The information below was developed in part through the efforts of the U.S. Consular Office in Bulgaria. Our thanks to all Consular Officers for their work on behalf of the children of our world.
Bulgaria, located in south-eastern Europe, is a developmentally transitional country focusing on committing to improving child welfare programs within the country. The Bulgarian government is taking numerous steps to move forward in this commitment in the hopes of improving social services for children. In 2008, there were five US adoptions from Bulgaria, in 2009 that tripled to 15, and this year Bulgaria is on track to triple the numbers again to 45.

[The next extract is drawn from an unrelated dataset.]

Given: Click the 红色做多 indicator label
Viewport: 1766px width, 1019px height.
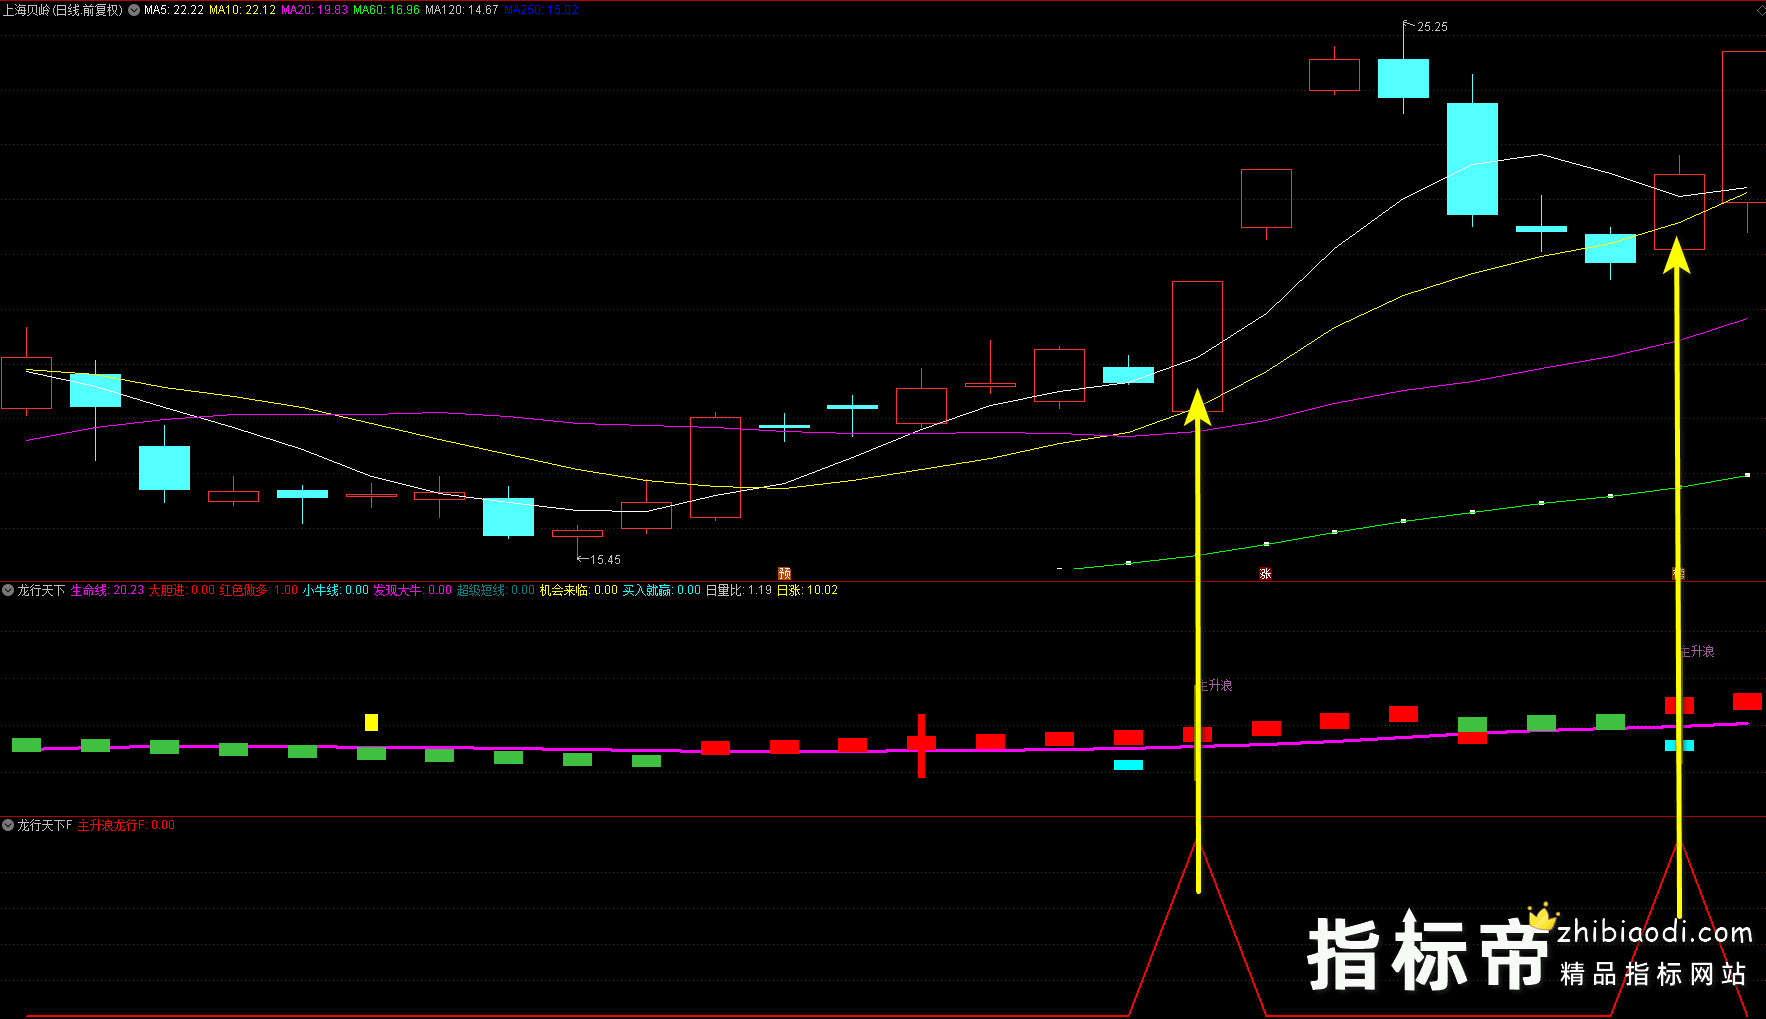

By 2025, the Bulgarian government has committed to closing all institutions in the hopes of providing families to all children. To reach this goal, the Family Code, which provides guidelines for adoption, has been modified to clarify and accelerate the process of both domestic and international adoption. These modifications to the Family Code will hopefully result in a significant expansion of the adoption register this fall. Bulgaria expects the number of U.S. adoptions in 2011 to be around 100, and possibly higher. The government is also taking steps to revise the Child Welfare law in the hopes of enhancing family preservation efforts and foster care.
Domestic adoption is increasingly popular in Bulgaria; however, placing children from the Roma minority or children with special needs has been a challenge. It is because of this that children available for international adoption are always over two years old and usually have special needs. There are currently 1,110 dossiers from prospective adoptive parents on the waiting list. In practice this means that a family may wait for up to 2 years. With this being said, the willingness of American families to adopt special needs children has allowed many families to successfully complete an adoption within months of joining the register.

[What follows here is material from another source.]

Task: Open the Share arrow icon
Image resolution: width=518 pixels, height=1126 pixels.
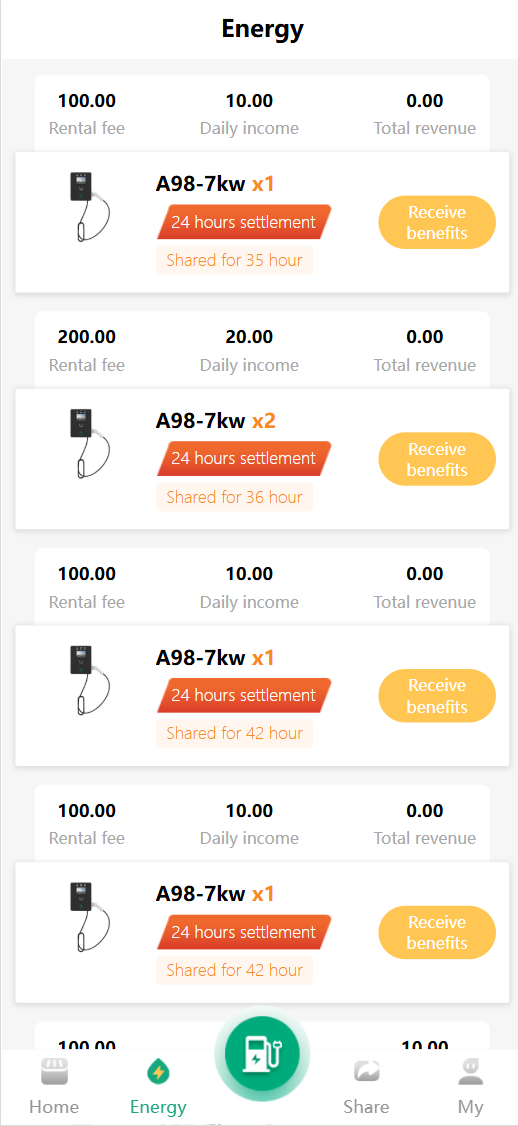Action: coord(366,1073)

The Ministry of Justice has established a website that provides information on children with special needs. Families interested in adopting these children can have their ASP submit a request directly to the Central Authority for possible matching. The Central Authority reviews dossiers in the order they are received and tries to find at least three possible matches to submit for review. In the past, The Central Authority places a strong emphasis and looks closely at the home study to determine the best family for the child. If interested in adopting from Bulgaria, the Central Authority asks that PAPs provides very specific information in regards to what type of special needs child they would be willing to be matched with.
Bulgaria is consistently reviewing the adoption process to ensure that it is in the best interests of the child, and providing strong procedural safeguards and a commitment to addressing the needs of children.